Honors and Recognition. RC Makati takes singular pride in the quality of the members. Among its present members are a past RI director (Paing Hechanova), and two past district governors (Bert Montinola and Tony Quila). It also boasts of 5 Service Above Self awardees ( Boy Hilvano, Bud Melvin, Rolly Roque, Gov. Tony Quila and PP Robert Kuan), and 3 recipients of the Four Avenues of Service award (PP Puno Peña, PP Ric Librea and Gov. Tony Quila).
The club is proud of the 5 Overall Most Outstanding Club and Overall Most Outstanding Club President twin awards it has won – in 1988-1989, 1994-1995,1996-1997, 2001-2002, and 2002-2003, and its Most Outstanding Club award for RY 2004-2005. The Club has also been honored by Rotary International with two Significant Achievement Awards, the first for establishing its funding arm, the Makati Rotary Club Foundation, Inc., the other for Project Angels, an environmental advocacy program for the youth.

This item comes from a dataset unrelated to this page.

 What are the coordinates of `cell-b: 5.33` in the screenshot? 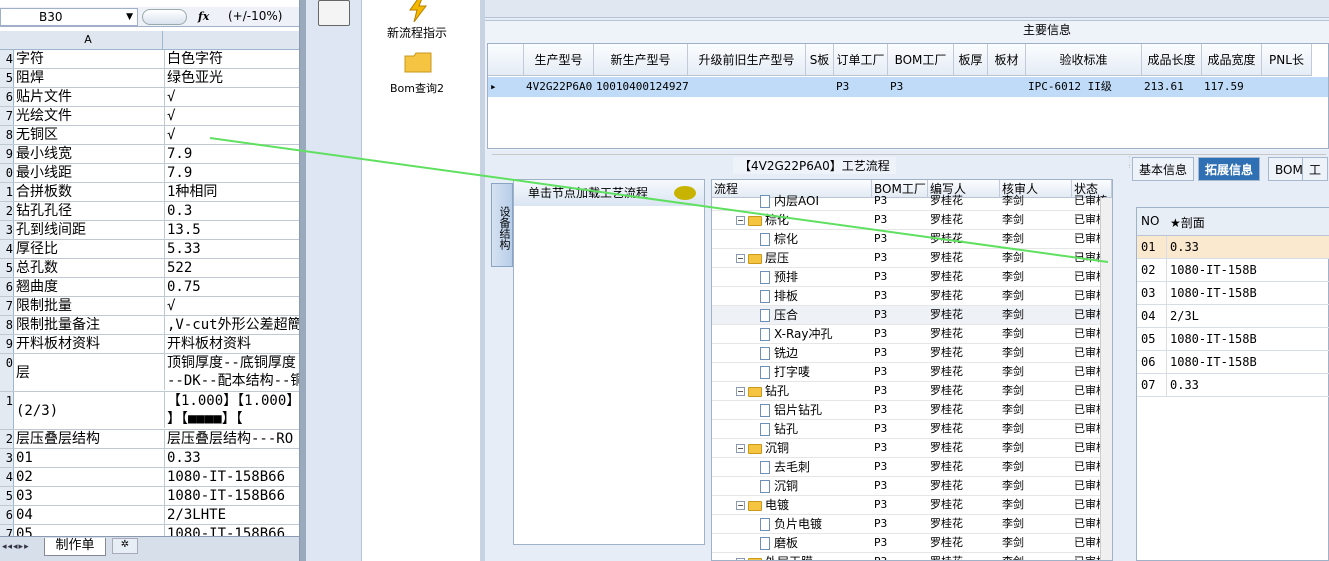 It's located at (232, 249). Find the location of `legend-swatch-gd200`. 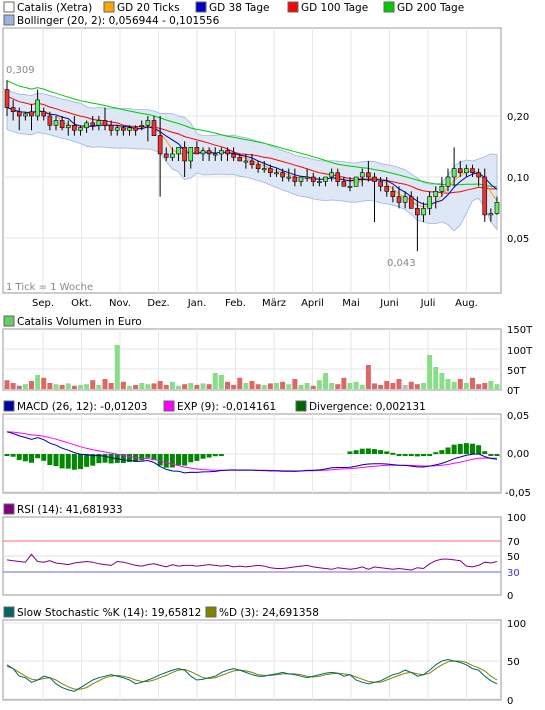

legend-swatch-gd200 is located at coordinates (389, 7).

TRF Contributions. The club has consistently been the biggest contributor to The Rotary Foundation in the district, with an impressive per capita contribution of over 175%.Almost everyone in its roster is a Paul Harris Fellow, with at least a third of them multiple PHFs. In addition it has five major TRF donors, one in Level 2, the rest in Level 1.
MRCFI. RC Makati has the distinction of having a well-endowed funding partner, the Makati Rotary Club Foundation, Inc. (MRCFI) that allows it to carry out long-term projects that benefit large numbers of people. In its early years, the Foundation derived funds from rental income from its 3-storey arcade at the Makati Commercial Center .
Today, the Foundation's revenues, in the amount of P20 Million per annum, come from rental payments for two pieces of property it owns, one in Las Piñas, the other in Parañaque. It also owns the property in Guadalupe Viejo, Makati on which stands the 3-storey MRCFI Building which houses the clubhouse, Foundation office and a special school owned and run by the district. It was for establishing the Foundation in 1972 that the club won the first of two RI Significant Achievement Awards.
Club Headquarters . The offices of both the Club and the Foundation are located at the 2 nd and 3 rd floors of its own MRCFI building in Guadalupe Viejo, Makati City , about a block from Rockwell Center . It is manned by a 11-strong staff, 8 for the club and 3 for the foundation.
The building is scheduled for demolition in mid January 2006 to make way for a new 3-storey building that will take about a year to finish. In the meantime, the secretariats of the Club and the Foundation will be moving to a temporary office at the Mile Long Building on Amorsolo St. , Legaspi Village in Makati .
Meeting Date & Venue. RC Makati meets Tuesdays at noon at the Manila Peninsula Hotel on Ayala Avenue in the Central Business District of Makati City.